Customized conversation technology
25-11-18 15:00
AI even learns language habits? A personalized conversation technology has emerged to help dementia patients communicate.
The Secret to AI's Human-Like Speech: The Evolution of 'Lexical Alignment' Technology
Conversational AI is becoming increasingly natural, but there's still a challenge left: the ability to select words that match the other person's language style, or "lexical alignment." A research team at Radboud University in the Netherlands recently presented a method for learning an individual's language patterns using just 10 minutes of conversational data. This approach holds great promise, particularly for supporting communication with dementia patients. [arxiv.org]
What is lexical alignment?
Lexical alignment is the natural phenomenon in which two speakers gradually use similar words during a conversation. For example, if one person uses the word "chair," the other person, even if they normally use "seat," will change it to "chair" to suit the context. This kind of coordination is crucial for smooth communication, especially when communicating with people who have language difficulties. [arxiv.org]
Why is it important in conversations with dementia patients?
Dementia patients often have difficulty finding words or use unintended words. Previous research has shown that the language of dementia patients exhibits characteristics such as reduced use of nouns, increased use of pronouns and adjectives, and increased use of conjunctions. Therefore, if AI can reflect these patterns in conversation, communication can be more effective. [arxiv.org]

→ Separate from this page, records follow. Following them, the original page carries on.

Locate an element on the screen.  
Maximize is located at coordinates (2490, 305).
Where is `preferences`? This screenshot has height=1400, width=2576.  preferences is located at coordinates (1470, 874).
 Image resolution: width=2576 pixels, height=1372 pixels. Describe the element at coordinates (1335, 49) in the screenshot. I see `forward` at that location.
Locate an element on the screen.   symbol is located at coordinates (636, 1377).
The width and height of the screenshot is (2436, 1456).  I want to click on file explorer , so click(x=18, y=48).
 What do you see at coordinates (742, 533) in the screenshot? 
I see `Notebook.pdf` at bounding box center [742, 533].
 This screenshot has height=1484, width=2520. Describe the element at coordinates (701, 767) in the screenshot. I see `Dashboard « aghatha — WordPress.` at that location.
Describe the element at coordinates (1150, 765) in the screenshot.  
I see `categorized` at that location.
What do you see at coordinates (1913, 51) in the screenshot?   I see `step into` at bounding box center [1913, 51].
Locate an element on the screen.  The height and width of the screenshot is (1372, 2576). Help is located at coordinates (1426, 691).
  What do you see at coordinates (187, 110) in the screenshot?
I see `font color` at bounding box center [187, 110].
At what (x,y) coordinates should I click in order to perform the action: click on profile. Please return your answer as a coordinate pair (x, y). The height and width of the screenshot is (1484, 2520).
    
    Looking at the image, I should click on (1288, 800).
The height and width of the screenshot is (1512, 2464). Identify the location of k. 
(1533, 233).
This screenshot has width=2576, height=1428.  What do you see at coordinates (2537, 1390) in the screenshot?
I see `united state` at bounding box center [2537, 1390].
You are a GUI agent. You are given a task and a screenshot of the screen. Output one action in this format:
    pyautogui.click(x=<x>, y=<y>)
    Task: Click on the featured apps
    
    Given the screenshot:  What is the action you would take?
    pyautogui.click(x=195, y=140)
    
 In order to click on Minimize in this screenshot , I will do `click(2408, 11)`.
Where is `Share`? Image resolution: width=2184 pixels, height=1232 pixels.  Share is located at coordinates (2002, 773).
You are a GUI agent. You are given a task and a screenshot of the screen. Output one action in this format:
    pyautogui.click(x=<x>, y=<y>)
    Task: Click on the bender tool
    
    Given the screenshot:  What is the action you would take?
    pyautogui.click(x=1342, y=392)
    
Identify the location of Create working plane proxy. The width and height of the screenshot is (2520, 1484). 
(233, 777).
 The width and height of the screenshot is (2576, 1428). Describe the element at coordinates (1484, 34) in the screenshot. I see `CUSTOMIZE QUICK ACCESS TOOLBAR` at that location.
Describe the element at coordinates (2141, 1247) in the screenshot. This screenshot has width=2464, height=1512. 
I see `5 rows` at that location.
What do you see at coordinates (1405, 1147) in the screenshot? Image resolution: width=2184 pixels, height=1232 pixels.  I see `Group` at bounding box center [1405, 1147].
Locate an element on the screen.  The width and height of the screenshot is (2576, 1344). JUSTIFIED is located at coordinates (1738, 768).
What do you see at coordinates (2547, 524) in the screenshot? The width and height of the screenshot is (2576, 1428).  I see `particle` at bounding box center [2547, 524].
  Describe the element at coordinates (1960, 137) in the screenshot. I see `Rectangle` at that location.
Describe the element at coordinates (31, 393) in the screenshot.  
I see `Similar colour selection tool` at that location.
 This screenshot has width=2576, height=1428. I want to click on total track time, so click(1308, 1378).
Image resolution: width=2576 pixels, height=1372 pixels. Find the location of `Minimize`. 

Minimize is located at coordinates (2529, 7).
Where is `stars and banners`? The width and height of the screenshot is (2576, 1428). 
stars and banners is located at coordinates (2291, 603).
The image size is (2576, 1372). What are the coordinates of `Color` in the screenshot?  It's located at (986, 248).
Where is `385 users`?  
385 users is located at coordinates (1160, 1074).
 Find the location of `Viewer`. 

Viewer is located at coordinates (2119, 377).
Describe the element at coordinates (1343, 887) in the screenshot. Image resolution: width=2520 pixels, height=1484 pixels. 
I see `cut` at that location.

Why 10 Minutes of Data Is Enough
The research team analyzed conversation data of various lengths and confirmed that profiles created from utterance recordings longer than 10 minutes maintained stable performance. While 5 minutes of data was insufficient, 10 minutes was sufficient to capture an individual's typical language style. [arxiv.org]
Optimal Profile Composition
We also experimented with how many words should be included for each part of speech. The results were as follows:
Adjectives and Conjunctions: 5 each
Nouns, Pronouns, Verbs, and Adverbs: 10 each
This combination best balanced data efficiency and performance. [arxiv.org]
Operates without Real-Time Input
The strength of this approach lies in its lack of reliance on real-time user input. Existing systems require continuous analysis during conversations, which limits their ability to consistently input data, such as from dementia patients. In contrast, leveraging pre-built profiles allows for reliable vocabulary alignment in new conversations. [arxiv.org]
Future Prospects
This study demonstrated the concept using conversation data from elderly individuals, rather than actual dementia patient data. If a method is developed to update profiles based on changes in the patient's cognitive status, effective AI care is expected to become possible in the long term.